Crucially, it does all of this without a single stored AWS credential. The workflow uses GitHub OIDC: GitHub mints a short-lived identity token, AWS trusts it through an OIDC provider, and the pipeline assumes the least-privilege deploy role for the duration of the run. The trust policy is even scoped down to deploys from the main branch of this one repository. There is no access key to leak and nothing to rotate.
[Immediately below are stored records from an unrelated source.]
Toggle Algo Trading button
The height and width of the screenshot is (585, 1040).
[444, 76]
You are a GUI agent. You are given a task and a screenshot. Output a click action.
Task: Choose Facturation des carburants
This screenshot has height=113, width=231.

Working with Claude Code #

I leaned heavily on Claude Code to manage this migration end to end—drafting the Terraform, wiring up the OIDC trust, writing the conversion script, and keeping the whole thing on small, reviewable branches and pull requests. I kept the AWS guardrails explicit (I run every terraform apply myself; the agent only ever writes code and runs terraform plan), which turned out to be a productive way to move fast without handing over the keys to my infrastructure.

The Roadmap Ahead #

The site is live, the content is preserved, and every deploy is a single git push. The remaining work is mostly about cutover and polish:

  • Moving DNS over so the apex domain points at CloudFront for good.
  • Adding a few more original write-ups now that publishing is frictionless.
  • Continuing to harden and tidy the Terraform as the project grows.

Migrating off WordPress turned a blog into an infrastructure project, and that was exactly the point. I will keep documenting the journey as I build out the rest of my cloud and DevOps toolkit.